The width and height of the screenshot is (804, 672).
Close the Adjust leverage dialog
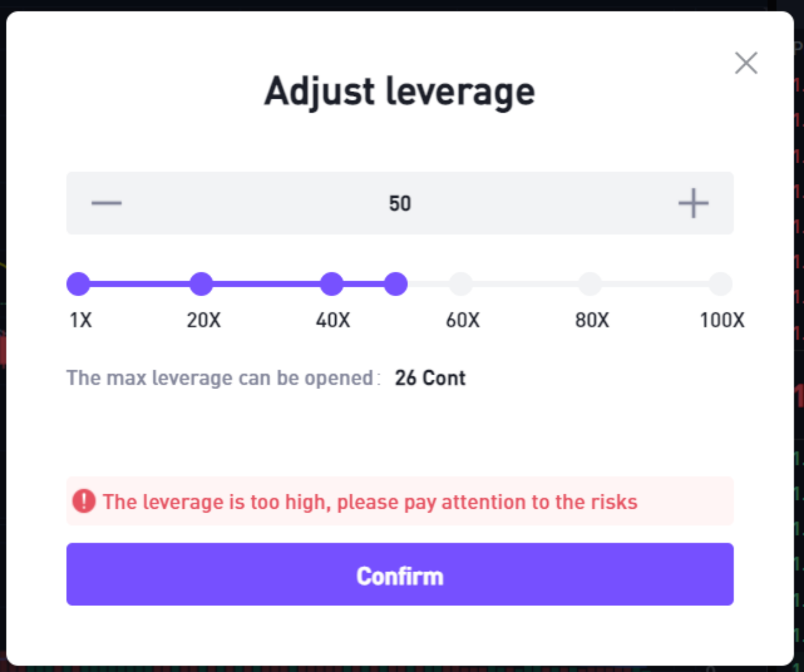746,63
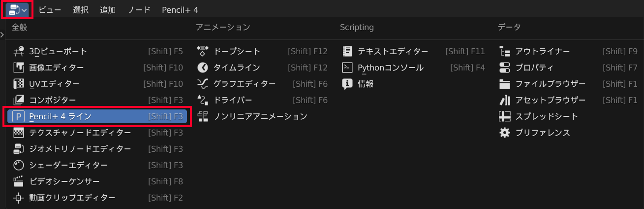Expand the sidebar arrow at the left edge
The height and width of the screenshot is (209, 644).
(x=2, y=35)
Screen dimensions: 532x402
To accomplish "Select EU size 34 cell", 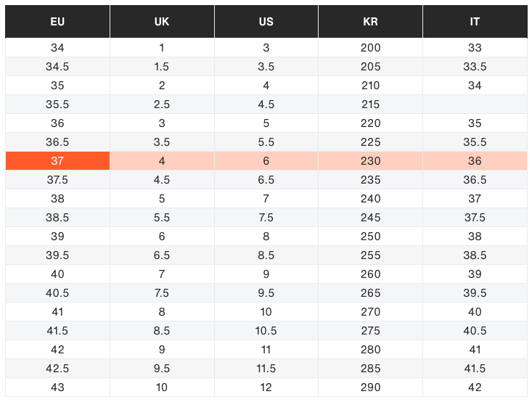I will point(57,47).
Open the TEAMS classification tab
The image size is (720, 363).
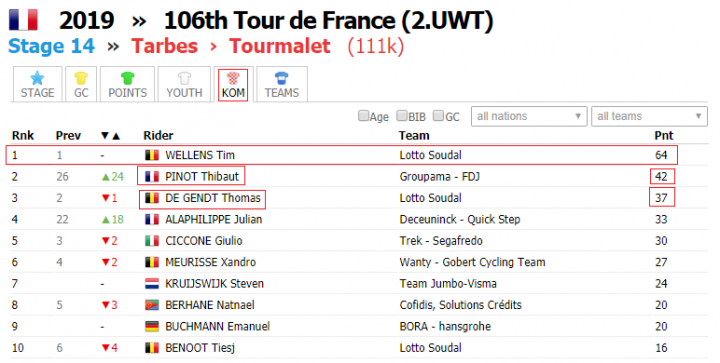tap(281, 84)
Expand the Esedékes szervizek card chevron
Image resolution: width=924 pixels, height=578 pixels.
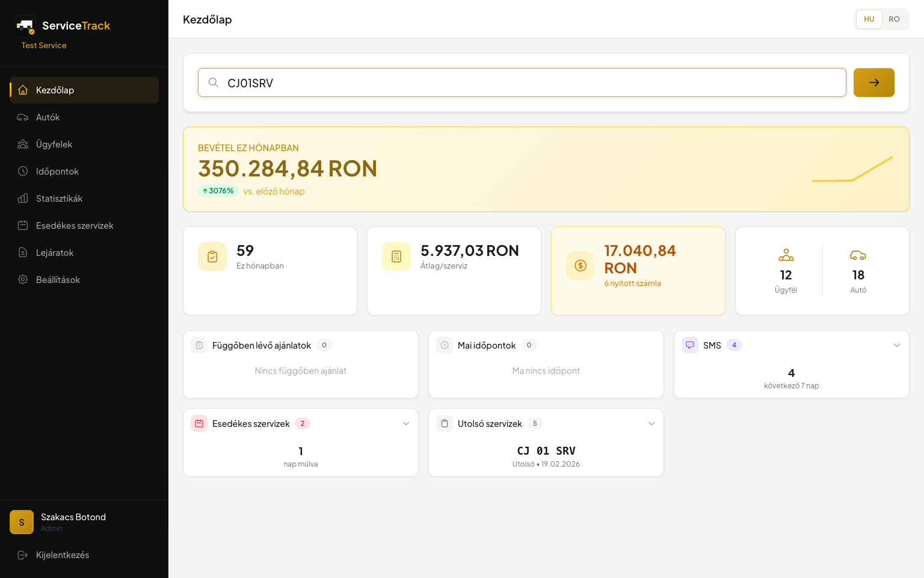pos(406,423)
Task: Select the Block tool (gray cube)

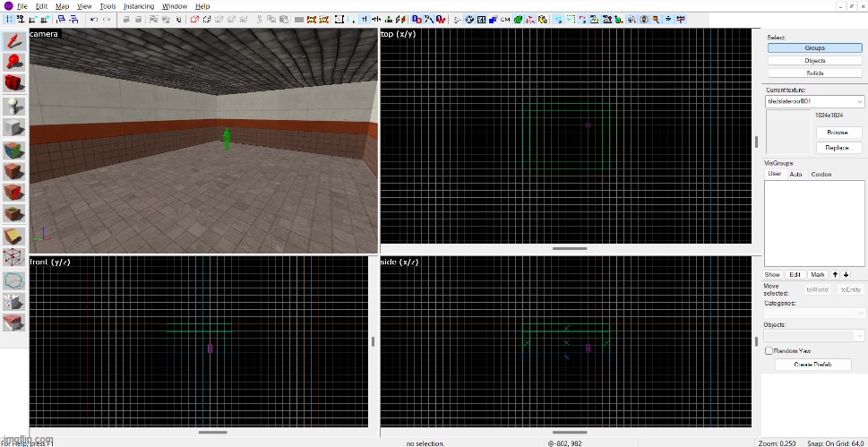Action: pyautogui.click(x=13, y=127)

━━━━━━━━━━━━━━━━

EXERCISE DESCRIPTION → Transcribe every line from the one with "The image size is (720, 363)." to the last line of the records above, exactly, excluding pictures.

ANSWER TO THE EXERCISE →
The image size is (720, 363).
tap(281, 84)
Expand the Esedékes szervizek card chevron
Image resolution: width=924 pixels, height=578 pixels.
pos(406,423)
Task: Select the Block tool (gray cube)

Action: pyautogui.click(x=13, y=127)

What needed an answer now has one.